Question

Find the middle term in the expansion of ${\left( {2x + 3y} \right)^8}$.

Answer 1

Here we will first find the total number of terms in the expansion of the given terms. Then we will use the general term of the binomial expansion to get the middle term in the expansion.

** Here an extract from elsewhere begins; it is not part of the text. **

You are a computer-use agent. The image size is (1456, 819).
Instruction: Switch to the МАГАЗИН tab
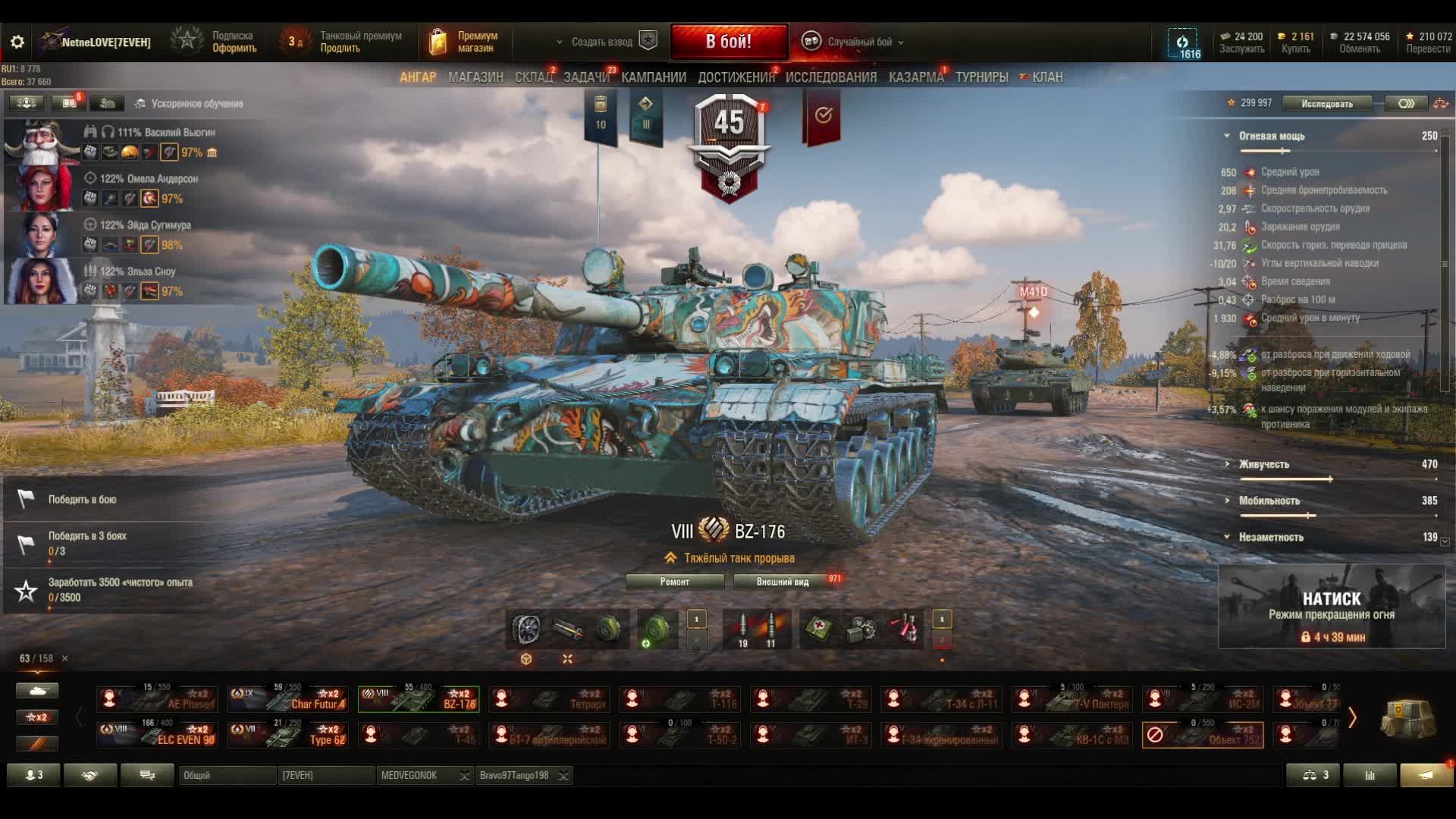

The binomial theorem is defined as a method to expand the expression with some finite power raised to it.

Complete step by step solution:
Here we need to find the middle terms in the expansion of the given algebraic expression.
The given binomial is ${\left( {2x + 3y} \right)^8}$.
We know from the binomial theorem that if ${\left( {a + b} \right)^n}$ is the binomial then there will be total $n + 1$ terms in the binomial expansion.
Therefore, the total number of terms in the given binomial $= 8 + 1 = 9$.
We know from the binomial theorem that if $n$ is even then middle will be equal to ${\left( {\dfrac{n}{2} + 1} \right)^{th}}$.
On substituting the value of $n$ here, we get
Middle Term $= {\left( {\dfrac{8}{2} + 1} \right)^{th}}$
$\Rightarrow$ Middle Term $= {\left( {4 + 1} \right)^{th}} = {5^{th}}$ term
The general term find the ${r^{th}}$ term of the binomial expansion is given as ${T_r} = {}^n{C_r} \cdot {a^{n - r + 1}} \cdot {b^{r - 1}}$.
Now, we will use this general term to find the middle term i.e. ${5^{th}}$ term of the binomial expansion.
${T_5} = {}^8{C_{5 - 1}} \cdot {\left( {2x} \right)^{8 - 5 + 1}} \cdot {\left( {3y} \right)^{5 - 1}}$
On further simplifying the terms, we get
$\Rightarrow {T_5} = {}^8{C_4} \cdot {2^4} \cdot {x^4} \cdot {3^4} \cdot {y^4}$
Now, we will apply the exponents on the bases.
$\Rightarrow {T_5} = {}^8{C_4} \cdot 16 \cdot {x^4} \cdot 81 \cdot {y^4}$
On multiplying the terms, we get
$\Rightarrow {T_5} = {}^8{C_4} \cdot 1296 \cdot {x^4}{y^4}$

Using this formula of combination ${}^n{C_r} = \dfrac{{n!}}{{\left( {n - r} \right)! \times r!}}$, we get
$\Rightarrow {T_5} = \dfrac{{8!}}{{\left( {8 - 4} \right)! \times 4!}} \cdot 1296 \cdot {x^4}{y^4}$
On further simplifying the terms, we get
$\Rightarrow {T_5} = \dfrac{{8!}}{{4! \times 4!}} \cdot 1296 \cdot {x^4}{y^4}$
Now, we will find the value of the factorials.
$\Rightarrow {T_5} = \dfrac{{8 \times 7 \times 6 \times 5 \times 4!}}{{4! \times 4 \times 3 \times 2 \times 1}} \cdot 1296 \cdot {x^4}{y^4}$
On further simplifying the terms, we get
$\Rightarrow {T_5} = 90720{x^4}{y^4}$

This is the required middle term in the expansion of ${\left( {2x + 3y} \right)^8}$.

Note:
In the above solution, we have used the term ‘binomial theorem’. The binomial theorem of expansion is generally used in algebra, probability, etc. Here, we have also used the combination formula to simplify the expression. The combination is a way or method of selecting an element from a set of elements such that the order of selection does not matter. It is different from permutation and therefore we must be careful while applying the formula. Permutation is a way or method of arranging an element from a set of elements such that the order of arrangement matters.